Un dimanche, Malik Waqas, un jeune de 16 ans qui circulait en mobylette, s’est arrêté pour observer ce groupe de jeunes gens occupés à pelleter des ordures. Interrogé sur ce qu’il pensait de la scène, il répond un laconique : « C’est bien ! ». Pressé d’en dire un peu plus, il ajoute simplement : « Parce que c’est utile pour les gens. » D’autres passants sont intrigués ; manifestement, ils ne savent pas quoi en penser et beaucoup s’arrêtent pour regarder ces jeunes, avec leurs jeans, leurs T-shirts et leurs lunettes noires, qui semblent plus venir de New York que du Pakistan.

Ce dimanche, trois hommes, en robe flottante traditionnelle, s’étaient accoudés à une barrière pour regarder ces étudiants qui travaillaient. La mère de Murtaza Khwaja, venue encourager et encadrer le travail des jeunes, a essayé de les faire venir travailler avec eux. « Mais ils n’ont su que se moquer de nous, témoigne-t-elle. ‘Qu’est-ce que vous faites, vous les femmes ? »

Or, les jeunes semblaient comprendre le point de vue de ces trois hommes. « Ils se demandaient probablement pourquoi ces riches ramassaient-ils des ordures ? C’était sans doute un exercice demandé par leur collège », a exprimé un des étudiants.

Cette réflexion amena, ce jour-là, la plus sérieuse discussion entre les étudiants sur le problème dont on peut dire qu’il est le plus important du Pakistan : le fossé entre les riches et les pauvres. Des générations de pauvres et un système de sous-éducation qui les maintient dans cette pauvreté ont créé un terrain favorable à l’islamisme militant, qui constitue une sérieuse menace à la stabilité du pays.

« Ici, si vous êtes pauvre, vous n’êtes même pas un être humain, explique Pavel Qaiser. C’est une culture qui nous est propre – un propriétaire terrien et des paysans qui travaillent pour lui. » Et c’est là que s’est produit le déclic : le ramassage des ordures, que les étudiants voulaient comme un exemple pour les résidents et les commerçants du coin, était devenu un exercice qui les concernait.

« Les riches s’en moquent, les pauvres n’y peuvent rien, c’est donc à la classe moyenne de provoquer le changement. » C’est la conclusion à laquelle est arrivé Murtaza Khwaja, tandis que son groupe d’amis manifeste son approbation. « Nous devons donner l’exemple.

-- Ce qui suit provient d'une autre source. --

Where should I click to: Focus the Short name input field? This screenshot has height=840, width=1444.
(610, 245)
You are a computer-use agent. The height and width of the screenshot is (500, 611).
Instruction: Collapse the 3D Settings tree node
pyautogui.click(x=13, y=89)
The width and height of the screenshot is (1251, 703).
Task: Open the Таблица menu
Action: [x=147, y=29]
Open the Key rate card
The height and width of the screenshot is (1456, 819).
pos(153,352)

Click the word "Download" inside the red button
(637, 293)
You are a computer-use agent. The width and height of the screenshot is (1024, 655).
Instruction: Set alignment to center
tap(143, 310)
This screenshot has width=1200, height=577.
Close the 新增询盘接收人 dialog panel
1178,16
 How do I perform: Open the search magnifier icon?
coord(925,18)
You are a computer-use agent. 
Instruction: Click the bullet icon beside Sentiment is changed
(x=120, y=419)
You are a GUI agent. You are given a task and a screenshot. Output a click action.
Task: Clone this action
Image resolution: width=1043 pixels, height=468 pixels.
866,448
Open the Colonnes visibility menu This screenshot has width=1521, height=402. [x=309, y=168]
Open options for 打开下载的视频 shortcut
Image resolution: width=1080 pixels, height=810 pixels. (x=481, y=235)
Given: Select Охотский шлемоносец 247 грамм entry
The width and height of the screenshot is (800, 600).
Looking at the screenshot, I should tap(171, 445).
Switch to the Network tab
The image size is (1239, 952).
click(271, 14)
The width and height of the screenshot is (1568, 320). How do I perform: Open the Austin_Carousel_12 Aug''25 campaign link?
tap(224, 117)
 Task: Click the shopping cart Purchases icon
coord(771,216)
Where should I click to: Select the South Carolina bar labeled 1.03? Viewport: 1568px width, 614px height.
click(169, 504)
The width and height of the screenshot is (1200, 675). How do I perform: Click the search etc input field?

Provoquer le changement de l’intérieur. » Et de poursuivre d’une voix impérieuse, comme s’il faisait un discours : « Nous disons à tout le monde : ‘Vous avez le droit. Pendant 60 ans, on n’a pas cessé de vous dire que vous ne l’aviez pas, mais vous l’avez ! » Mais, pour finir, ce jeune idéaliste s’est lamenté du faible nombre d’amis qu’il avait pu réunir pour ce dimanche après-midi de ramassage des ordures. A tous ceux qui n’étaient pas venus, il avait envie de dire : « Vous voulez vraiment faire quelque chose ? Commencez par prendre une pelle. »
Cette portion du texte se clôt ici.